▶ [DOKUMENTAUSZUG]:

1935 veranstaltete der Sportpromoter Leo A. Seltzer in den USA ein Ausdauerrennen, bei dem 25 Teams, immer eine Frau und ein Mann, insgesamt 57.000 Runden Rollschuh fahren mussten.

Gewonnen hatte, wer als letztes noch in der Bahn stand. Schon bei diesen ersten Rennen wurde publikumswirksam, aber wenig regelkonform gerempelt.

In den 40er Jahren entwickelte Seltzer ein Punktesystem - und neue Regeln, die das Rempeln ausdrücklich erlauben.

Weil rempelnde Frauen mit Rollschuhen und Minis mehr hermachen als Männer, traten oft nur weibliche Teams an - und sorgten bis in die 70er Jahre hinein für ausverkaufte Stadien.

Das Roller-Derby-Comeback der 90er Jahre kommt weitgehend ohne Promoter und Management aus. Es ist eine Amateurbewegung mit Verbindung zur Punkszene, bei der sich die Frauen selbst um Training, Sponsoring und Organisation kümmern.

▶ [EXTRAHIERTE DATEN]:
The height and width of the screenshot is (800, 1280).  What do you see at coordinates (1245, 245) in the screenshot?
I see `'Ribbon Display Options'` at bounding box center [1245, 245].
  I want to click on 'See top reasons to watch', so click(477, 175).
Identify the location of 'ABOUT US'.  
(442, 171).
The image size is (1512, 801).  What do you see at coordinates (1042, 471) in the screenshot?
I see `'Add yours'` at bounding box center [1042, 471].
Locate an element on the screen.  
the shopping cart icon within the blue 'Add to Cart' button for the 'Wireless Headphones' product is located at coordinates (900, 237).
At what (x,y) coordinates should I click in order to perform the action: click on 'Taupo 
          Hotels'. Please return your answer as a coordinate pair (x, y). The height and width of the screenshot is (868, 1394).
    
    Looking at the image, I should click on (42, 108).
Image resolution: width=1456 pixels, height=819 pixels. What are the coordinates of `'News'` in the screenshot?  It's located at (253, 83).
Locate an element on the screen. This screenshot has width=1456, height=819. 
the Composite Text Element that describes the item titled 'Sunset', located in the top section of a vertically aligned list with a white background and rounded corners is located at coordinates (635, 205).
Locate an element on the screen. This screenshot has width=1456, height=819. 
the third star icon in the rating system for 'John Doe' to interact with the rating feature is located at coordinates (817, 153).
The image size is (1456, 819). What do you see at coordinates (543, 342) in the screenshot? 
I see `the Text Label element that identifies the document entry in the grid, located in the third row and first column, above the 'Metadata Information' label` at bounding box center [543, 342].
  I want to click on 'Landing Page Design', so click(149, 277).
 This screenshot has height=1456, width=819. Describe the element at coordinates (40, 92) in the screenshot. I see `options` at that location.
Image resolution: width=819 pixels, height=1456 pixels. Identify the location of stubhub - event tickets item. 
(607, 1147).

▶ [AUFGABENSTELLUNG]:
A - Gib bitte aus dem Text über Roller-Derby einen Abschnitt wortgetreu aus. Beginne bei den Worten "Weil rempelnde Frauen" und höre nach "für ausverkaufte Stadien." auf.
B - Wie viele Teams traten laut dem Text über Roller-Derby 1935 bei Seltzers Ausdauerrennen an, und wie waren sie zusammengesetzt?
C - Setze den Text über die Geschichte des Roller-Derby nach seinem letzten Satz fort.

▶ [GELÖSTE AUFGABEN]:
A -
Weil rempelnde Frauen mit Rollschuhen und Minis mehr hermachen als Männer, traten oft nur weibliche Teams an - und sorgten bis in die 70er Jahre hinein für ausverkaufte Stadien.

B - 25 Teams, jeweils aus einer Frau und einem Mann.

C -
In der Show fahren zwei Fünferteams auf dem ovalen Track, die ans Sechs-Tage-Rennen erinnert, immer im Kreis gegeneinander.

Innerhalb der Teams sind vier Frauen das Pack, die fünfte ist die Punktemacherin, die das Pack des gegnerischen Teams überholen muss. Für jede überholte Gegnerin gibt es einen Punkt.

Ausdrücklich erlaubt ist der Einsatz von Schultern, Hüften und Hinterteilen, um die Punktmacherin am Überholen zu hindern.

Auf dem Index stehen Festhalten, Beinstellen und Würgen: In diesen Fällen droht den Spielerinnen die Strafbank.

Ina und Nadja haben beide eine Vorliebe für dunkle Klamotten und asymmetrisch-schwarze Haare, für Punkkonzerte und Tattoos, die über Oberarm-Tribal und Arschgeweih deutlich hinausgehen. "Dass viele Rollergirls, auch die Meatgrinders, eine Nähe zur Punk-Ecke haben, ist natürlich kein Muss", sagt Ina, "hat sich aber herauskristallisiert."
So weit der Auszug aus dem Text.